Biotin-thiamine-responsive basal ganglia disease (BTBGD) is characterized by recurrent subacute encephalopathy manifest as confusion, seizures, ataxia, dystonia, supranuclear facial palsy, external ophthalmoplegia, and/or dysphagia which, if left untreated, can eventually lead to coma and even death. Dystonia and cogwheel rigidity are nearly always present; hyperreflexia, ankle clonus, and Babinski responses are common. Hemiparesis or quadriparesis may be seen. Episodes are often triggered by febrile illness or mild trauma or surgery. Less frequently, BTBGD presents as chronic or slowly progressive dystonia, seizures, and/or psychomotor delay. Although onset is usually in childhood (ages three to ten 10 years), it is extremely variable, ranging from the newborn period to adulthood. Prompt administration of biotin and thiamine early in the disease course results in partial or complete improvement within days.
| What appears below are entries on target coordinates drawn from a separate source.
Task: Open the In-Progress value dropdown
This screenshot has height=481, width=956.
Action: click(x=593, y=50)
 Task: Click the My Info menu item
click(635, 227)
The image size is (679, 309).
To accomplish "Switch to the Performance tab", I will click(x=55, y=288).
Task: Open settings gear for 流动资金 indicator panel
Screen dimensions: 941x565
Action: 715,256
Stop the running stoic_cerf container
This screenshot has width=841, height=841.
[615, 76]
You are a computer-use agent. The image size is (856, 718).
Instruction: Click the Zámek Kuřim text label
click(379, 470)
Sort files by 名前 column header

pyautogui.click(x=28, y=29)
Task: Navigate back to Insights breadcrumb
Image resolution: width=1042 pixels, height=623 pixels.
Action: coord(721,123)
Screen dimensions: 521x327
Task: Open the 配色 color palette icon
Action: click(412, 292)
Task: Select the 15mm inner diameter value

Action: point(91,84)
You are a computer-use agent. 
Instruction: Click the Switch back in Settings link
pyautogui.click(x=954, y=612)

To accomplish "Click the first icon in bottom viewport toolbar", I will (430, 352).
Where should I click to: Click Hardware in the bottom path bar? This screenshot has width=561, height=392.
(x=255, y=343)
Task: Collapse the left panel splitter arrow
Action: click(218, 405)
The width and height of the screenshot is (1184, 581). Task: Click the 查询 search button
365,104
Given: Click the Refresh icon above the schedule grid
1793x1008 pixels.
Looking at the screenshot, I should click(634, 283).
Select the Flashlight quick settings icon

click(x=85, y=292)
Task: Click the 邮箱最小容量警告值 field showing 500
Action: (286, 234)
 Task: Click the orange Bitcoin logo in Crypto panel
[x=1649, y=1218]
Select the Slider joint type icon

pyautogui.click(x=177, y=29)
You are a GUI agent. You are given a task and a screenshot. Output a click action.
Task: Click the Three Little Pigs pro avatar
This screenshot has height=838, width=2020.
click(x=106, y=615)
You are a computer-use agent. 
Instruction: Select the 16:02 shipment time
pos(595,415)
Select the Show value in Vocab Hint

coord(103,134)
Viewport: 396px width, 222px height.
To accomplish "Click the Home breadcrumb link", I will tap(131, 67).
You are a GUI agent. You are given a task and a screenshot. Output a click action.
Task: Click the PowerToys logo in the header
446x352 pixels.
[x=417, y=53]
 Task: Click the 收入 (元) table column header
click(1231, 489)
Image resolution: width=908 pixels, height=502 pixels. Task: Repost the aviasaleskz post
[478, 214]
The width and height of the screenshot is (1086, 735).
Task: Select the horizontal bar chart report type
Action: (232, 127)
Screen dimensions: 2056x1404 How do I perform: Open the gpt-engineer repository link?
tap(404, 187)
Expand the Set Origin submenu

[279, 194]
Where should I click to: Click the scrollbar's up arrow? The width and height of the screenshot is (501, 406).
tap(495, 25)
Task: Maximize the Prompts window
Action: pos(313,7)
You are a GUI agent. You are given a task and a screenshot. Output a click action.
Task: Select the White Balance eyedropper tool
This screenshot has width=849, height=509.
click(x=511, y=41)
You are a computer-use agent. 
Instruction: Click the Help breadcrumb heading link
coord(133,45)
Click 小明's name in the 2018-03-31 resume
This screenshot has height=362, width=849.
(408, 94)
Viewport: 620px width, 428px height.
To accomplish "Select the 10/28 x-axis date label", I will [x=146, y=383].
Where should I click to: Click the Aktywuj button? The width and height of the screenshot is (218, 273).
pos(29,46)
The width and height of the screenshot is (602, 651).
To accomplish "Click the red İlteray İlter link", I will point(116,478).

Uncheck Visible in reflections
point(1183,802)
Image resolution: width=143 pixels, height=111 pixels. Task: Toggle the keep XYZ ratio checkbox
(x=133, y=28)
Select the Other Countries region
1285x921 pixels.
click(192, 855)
Brain MRI shows symmetric and bilateral increased T2 signal intensity in the central part of caudate head and part or all of the putamen, as well as involvement of the globi pallidi, thalami, infra-and supratentorial brain cortex, brain stem, and cerebellum. During acute crises, severe vasogenic edema can be observed; chronic changes include atrophy, necrosis, and gliosis in the affected regions. The diagnosis of BTBGD is confirmed by identification of biallelic SLC19A3 pathogenic variants.


Treatment of manifestations: Biotin (5-10 mg/kg/day) and thiamine (in doses ranging from 300 to 900 mg) are given orally as early in the disease course as possible and are continued lifelong. Symptoms typically resolve within days. Acute encephalopathic episodes may require care in an ICU to manage seizures and increased intracranial pressure; during acute decompensations thiamine may be increased to double the regular dose and be given intravenously. Treatment of dystonia is symptomatic and includes administration of L-dopa. Rehabilitation, physiotherapy, occupational therapy, and speech therapy as needed. Adaptation of educational programs to meet individual needs. Prevention of primary manifestations: Prompt administration of biotin and thiamine early in the disease course. Surveillance: Evaluation every six months by the treating subspecialists. Agents/circumstances to avoid: Stress, trauma. Evaluation of relatives at risk: If the pathogenic variants have been identified in an affected family member, perform molecular genetic testing on at-risk relatives (e.g., sibs of the proband) in order to begin thiamine and biotin therapy as soon as possible in all individuals with biallelic SLC19A3 pathogenic variants, even those who are asymptomatic. Pregnancy management: Affected women should continue thiamine and biotin during pregnancy.


BTBGD is inherited in an autosomal recessive manner. At conception, each sib of an affected individual has a 25% chance of being affected, a 50% chance of being an asymptomatic carrier, and a 25% chance of being unaffected and not a carrier. Carrier testing for at-risk family members and prenatal diagnosis for pregnancies at increased risk are possible if the pathogenic variants in the family have been identified.